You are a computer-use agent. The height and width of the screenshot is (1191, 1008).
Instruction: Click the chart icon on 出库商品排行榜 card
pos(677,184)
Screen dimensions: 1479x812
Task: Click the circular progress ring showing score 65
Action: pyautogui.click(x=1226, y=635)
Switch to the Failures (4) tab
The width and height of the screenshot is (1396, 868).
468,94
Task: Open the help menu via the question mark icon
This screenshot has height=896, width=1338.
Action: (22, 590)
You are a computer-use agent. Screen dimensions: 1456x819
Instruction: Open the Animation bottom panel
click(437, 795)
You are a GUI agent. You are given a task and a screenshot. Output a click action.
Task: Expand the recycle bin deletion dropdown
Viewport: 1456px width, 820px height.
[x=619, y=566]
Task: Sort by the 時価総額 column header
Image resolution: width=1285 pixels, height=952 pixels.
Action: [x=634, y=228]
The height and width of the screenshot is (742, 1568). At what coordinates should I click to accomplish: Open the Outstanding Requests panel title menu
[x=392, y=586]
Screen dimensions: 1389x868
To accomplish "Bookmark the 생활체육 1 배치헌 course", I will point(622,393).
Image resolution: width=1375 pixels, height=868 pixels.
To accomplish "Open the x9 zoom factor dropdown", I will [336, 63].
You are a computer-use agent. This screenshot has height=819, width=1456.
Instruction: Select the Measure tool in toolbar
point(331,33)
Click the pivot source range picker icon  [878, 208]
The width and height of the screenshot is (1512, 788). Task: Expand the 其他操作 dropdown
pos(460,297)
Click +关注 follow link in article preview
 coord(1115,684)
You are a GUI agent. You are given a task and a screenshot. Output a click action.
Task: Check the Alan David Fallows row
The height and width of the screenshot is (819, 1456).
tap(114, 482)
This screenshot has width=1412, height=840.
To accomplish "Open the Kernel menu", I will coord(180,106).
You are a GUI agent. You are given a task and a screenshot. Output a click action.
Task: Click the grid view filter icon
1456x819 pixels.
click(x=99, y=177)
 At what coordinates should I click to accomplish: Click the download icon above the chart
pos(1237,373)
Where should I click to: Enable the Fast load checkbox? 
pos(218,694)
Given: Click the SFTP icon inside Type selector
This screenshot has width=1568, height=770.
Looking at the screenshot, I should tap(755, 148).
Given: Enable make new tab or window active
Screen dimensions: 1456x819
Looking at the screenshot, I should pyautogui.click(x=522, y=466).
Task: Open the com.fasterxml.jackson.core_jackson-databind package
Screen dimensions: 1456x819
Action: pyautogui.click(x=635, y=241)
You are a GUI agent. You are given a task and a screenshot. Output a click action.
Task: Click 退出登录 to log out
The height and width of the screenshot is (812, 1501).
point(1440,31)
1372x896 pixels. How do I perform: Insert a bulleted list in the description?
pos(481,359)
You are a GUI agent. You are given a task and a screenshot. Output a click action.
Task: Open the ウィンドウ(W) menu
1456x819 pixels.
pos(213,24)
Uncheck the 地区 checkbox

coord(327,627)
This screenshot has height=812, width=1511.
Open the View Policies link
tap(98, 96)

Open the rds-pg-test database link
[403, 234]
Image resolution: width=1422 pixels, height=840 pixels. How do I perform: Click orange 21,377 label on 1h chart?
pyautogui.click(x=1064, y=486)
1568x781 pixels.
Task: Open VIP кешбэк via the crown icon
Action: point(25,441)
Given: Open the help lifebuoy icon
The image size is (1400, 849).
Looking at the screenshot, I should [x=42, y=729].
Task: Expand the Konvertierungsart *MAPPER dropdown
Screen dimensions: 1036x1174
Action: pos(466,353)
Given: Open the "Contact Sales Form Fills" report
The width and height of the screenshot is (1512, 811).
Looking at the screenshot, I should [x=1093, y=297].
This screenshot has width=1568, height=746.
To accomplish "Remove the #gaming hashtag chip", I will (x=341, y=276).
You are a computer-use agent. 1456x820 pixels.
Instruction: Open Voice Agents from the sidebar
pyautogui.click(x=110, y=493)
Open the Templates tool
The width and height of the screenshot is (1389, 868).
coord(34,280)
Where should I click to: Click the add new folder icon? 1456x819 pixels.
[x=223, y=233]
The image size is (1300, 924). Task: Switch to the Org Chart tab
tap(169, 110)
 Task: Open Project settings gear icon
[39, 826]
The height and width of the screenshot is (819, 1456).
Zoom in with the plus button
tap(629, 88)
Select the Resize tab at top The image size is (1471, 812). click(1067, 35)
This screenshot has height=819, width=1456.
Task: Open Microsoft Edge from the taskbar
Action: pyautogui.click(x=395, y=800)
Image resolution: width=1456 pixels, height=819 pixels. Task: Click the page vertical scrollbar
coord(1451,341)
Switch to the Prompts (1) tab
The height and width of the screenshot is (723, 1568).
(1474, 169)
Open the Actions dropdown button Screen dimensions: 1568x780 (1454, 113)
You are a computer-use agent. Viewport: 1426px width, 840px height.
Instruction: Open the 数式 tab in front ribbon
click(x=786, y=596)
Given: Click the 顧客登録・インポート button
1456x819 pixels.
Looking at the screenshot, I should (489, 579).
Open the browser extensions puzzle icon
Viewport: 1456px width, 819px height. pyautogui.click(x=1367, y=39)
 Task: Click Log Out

● **WHAT YOU WILL DO**: Each line with the word "help" in the records above belongs in the result; copy all of them.

● **ANSWER BOX**:
Task: Open the help menu via the question mark icon
Given: Open the help lifebuoy icon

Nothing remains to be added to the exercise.